This is my learning project when taking Machine Learning 0-Master course on Udemy. The goal is to predict the sale price of bulldozer, and this is a time-series related
project. The original project is from Kaggle.
How well can we predict the future sale price of a bulldozer, giving the characterics and the previous examples of how much similar bulldozers have been sold for?
The data is downloaded from the Kaggle Bluebook for Bulldozers competition: https://www.kaggle.com/c/bluebook-for-bulldozers/data
View and download the benchmark code from Github: https://github.com/benhamner/BluebookForBulldozers/tree/master/Benchmark
The data is split into three parts:
-
Train.csv is the training set, which contains data through the end of 2011.
-
Valid.csv is the validation set, which contains data from January 1, 2012 - April 30, 2012 You make predictions on this set throughout the majority of the competition.
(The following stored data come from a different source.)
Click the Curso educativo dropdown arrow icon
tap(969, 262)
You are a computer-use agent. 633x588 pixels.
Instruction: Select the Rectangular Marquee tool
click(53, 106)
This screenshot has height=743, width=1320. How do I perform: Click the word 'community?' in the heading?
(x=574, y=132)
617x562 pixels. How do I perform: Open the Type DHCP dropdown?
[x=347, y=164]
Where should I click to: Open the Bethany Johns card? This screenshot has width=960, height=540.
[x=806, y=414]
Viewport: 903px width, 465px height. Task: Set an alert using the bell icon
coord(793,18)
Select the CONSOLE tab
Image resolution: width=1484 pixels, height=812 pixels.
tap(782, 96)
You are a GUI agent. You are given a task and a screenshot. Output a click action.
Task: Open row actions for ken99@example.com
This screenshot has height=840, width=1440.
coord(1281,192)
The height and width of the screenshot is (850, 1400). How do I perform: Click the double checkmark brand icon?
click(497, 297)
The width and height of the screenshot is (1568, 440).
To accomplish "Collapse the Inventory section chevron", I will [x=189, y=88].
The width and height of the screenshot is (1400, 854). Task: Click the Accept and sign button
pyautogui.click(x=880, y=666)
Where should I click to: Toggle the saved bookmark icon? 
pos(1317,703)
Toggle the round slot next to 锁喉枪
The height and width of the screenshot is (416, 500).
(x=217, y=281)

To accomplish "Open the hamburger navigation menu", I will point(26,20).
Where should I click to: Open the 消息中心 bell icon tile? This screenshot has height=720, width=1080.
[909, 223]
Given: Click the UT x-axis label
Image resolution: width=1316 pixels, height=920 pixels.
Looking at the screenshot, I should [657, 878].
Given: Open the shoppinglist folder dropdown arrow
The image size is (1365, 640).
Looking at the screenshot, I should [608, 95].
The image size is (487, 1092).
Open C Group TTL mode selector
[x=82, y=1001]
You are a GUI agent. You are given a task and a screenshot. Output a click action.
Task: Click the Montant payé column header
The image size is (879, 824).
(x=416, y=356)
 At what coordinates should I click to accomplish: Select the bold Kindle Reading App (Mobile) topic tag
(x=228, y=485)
Your score on this set is used to create the public leaderboard.
-
Test.csv is the test set, which won't be released until the last week of the competition. It contains data from May 1, 2012 - November 2012. Your score on the test set determines your final rank for the competition.
Python version: 3.7 Packages: pandas, numpy, matplotlib.pyplot, sklearn, catboost
I looked at the distributions of the data and values counts for various categorical variables. Below are a few highlights from pivot tables:
After download the data from Kaggle, I cleaned the data so it could be used by our models. This is what I have done to clean the data:
- Parsing Dates: using parse_date parameter in pandas to convert the date column, so I can sort the data by sale date.
- Make a copy of the original data frame, so we can paly around with it.
- Add datetime parameters for saledate column.
- Convert astring into category.
- Filling missing nummerical values.
- Filling and tuning categorical variables into numbers
I used two models to predcit the price: Random Forest Regressor and catboost. In both models, I used RandomSearchCV to find the best paramters for each model to fine tune the models.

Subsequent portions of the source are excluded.